Matt Warman MP: Broadband providers 'complicit in fraud' on consumers over broadband speed claims

Matt Warman MP: Broadband providers 'complicit in fraud' on consumers over broadband speed claims
3 min read

The Advertising Standards Authority should doing more to tackle the problems around Broadband advertising, says Matt Warman MP.


When a company advertises a product, it’s fair enough to highlight the best aspects. Nobody expects objectivity in advertising. But if it’s normal to misrepresent what’s on offer to most consumers, something is broken – and the broadband advertising market is broken.

Consumers have come to expect that ‘Up to 8Mbps’ often means rather less – but the fact is that regulations say that just 10 per cent of users have to be able to receive that speed for the advertising to be acceptable.

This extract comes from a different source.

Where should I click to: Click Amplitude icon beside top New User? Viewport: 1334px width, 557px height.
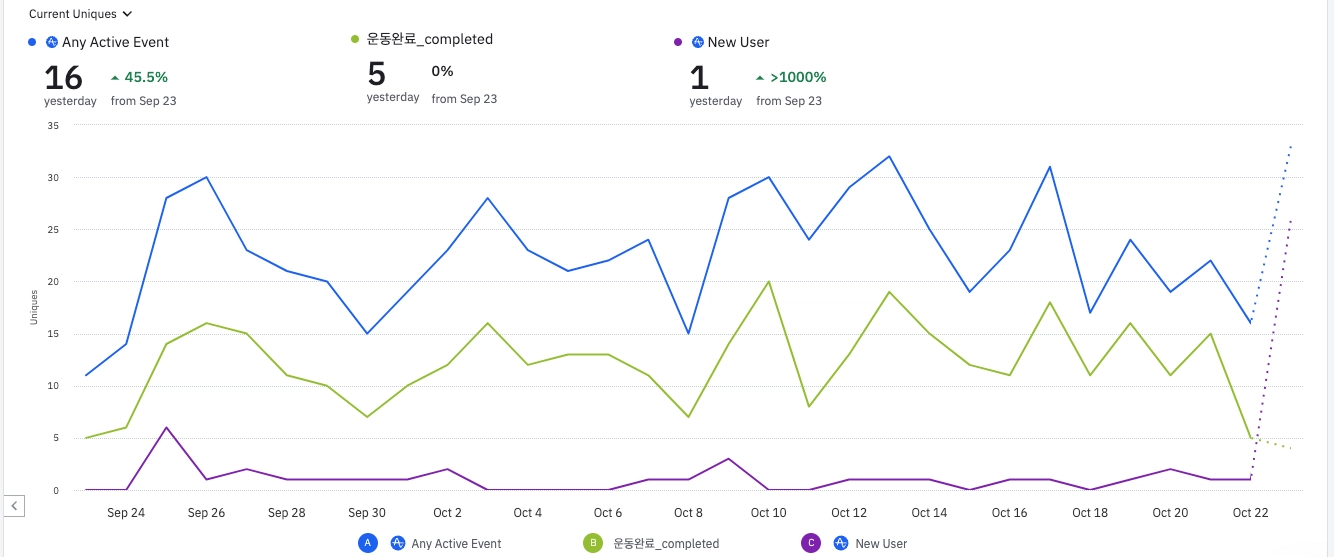coord(698,42)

It’s like walking into a supermarket and choosing the best apple only to have it exchanged at the checkout for the most shrivelled. Broadband providers are complicit in this fraud on 90 per cent of consumers, but it’s the Advertising Standards Authority that needs to get a grip on it.

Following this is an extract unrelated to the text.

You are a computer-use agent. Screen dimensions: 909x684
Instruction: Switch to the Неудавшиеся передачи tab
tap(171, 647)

The good news is that that is just what is in the pipeline, but the bad news is that it’s not obvious what improvements can be made. So here are some suggestions.

First, the advertised broadband speed that a consumer or business receives as a connection enters their premises should be available to the majority of people who sign up for it. That still risks leaving almost half disappointed, so for good measure two thirds of consumers should be within say 20 per cent of the headline speed.

There is a risk that this approach favours cable providers, such as Virgin, whose connections provide much more consistent speeds at or around their advertised maximums. If this has the effect of incentivising more fibre to the premise or cable, so much the better.

Second, an advertised fibre connection should be entirely fibre – that is to say the fibre to the cabinet options favoured for much of the UK roll-out should not count. The aim of this is twofold: consumers who pay for ‘fibre broadband’ shouldn’t actually be paying for copper broadband, and providers who do offer fibre to the premise should not be equated with those who don’t.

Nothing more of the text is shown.